Star clusters, as viewed through the Hubble Telescope: Although there are about 100 billion stars in our galaxy, and 100 billion galaxies in the observable universe, the human race seems to be alone.
Credit: NASA, ESA, and the Hubble Heritage (STScI/AURA)-ESA/Hubble Collaboration

Essay

Where Are They?

  • May/June 2008
  • By Nick Bostrom

Why I hope the search for extraterrestrial life finds nothing.

   

People got very excited in 2004 when NASA's rover Opportunity discovered evidence that Mars had once been wet. Where there is water, there may be life. After more than 40 years of human exploration, culminating in the ongoing Mars Exploration Rover mission, scientists are planning still more missions to study the planet. The ­Phoenix, an interagency scientific probe led by the Lunar and Planetary Laboratory at the University of Arizona, is scheduled to land in late May on Mars's frigid northern arctic, where it will search for soils and ice that might be suitable for microbial life (see "Mission to Mars," November/December 2007).

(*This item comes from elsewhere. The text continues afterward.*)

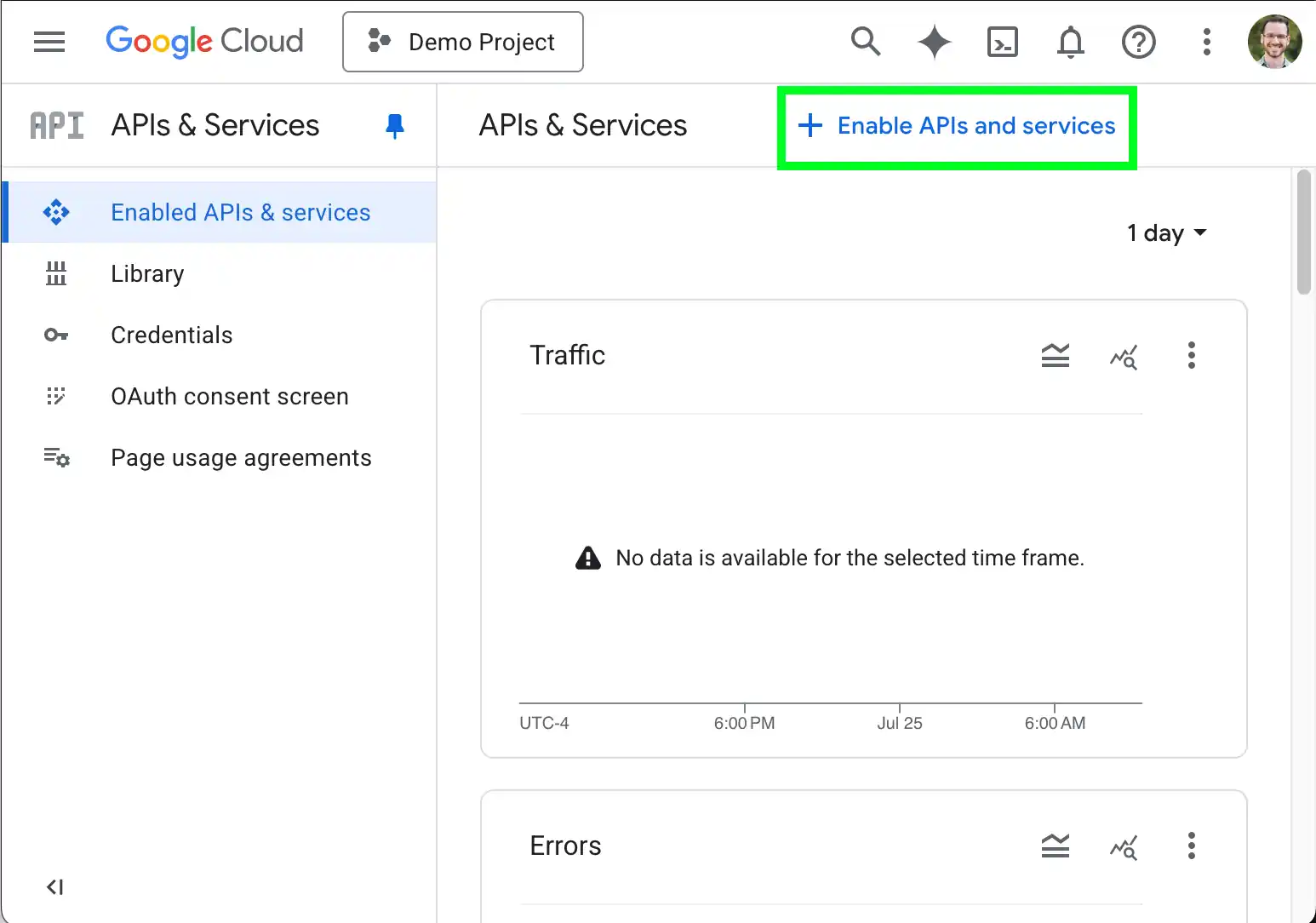The width and height of the screenshot is (1316, 923).
Task: Open the help menu
Action: [1139, 41]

The next decade might see a Mars Sample Return mission, which would use robotic systems to collect samples of Martian rocks, soils, and atmosphere and return them to Earth. We could then analyze the samples to see if they contain any traces of life, whether extinct or still active.

Such a discovery would be of tremendous scientific significance. What could be more fascinating than discovering life that had evolved entirely independently of life here on Earth? Many people would also find it heartening to learn that we are not entirely alone in this vast, cold cosmos.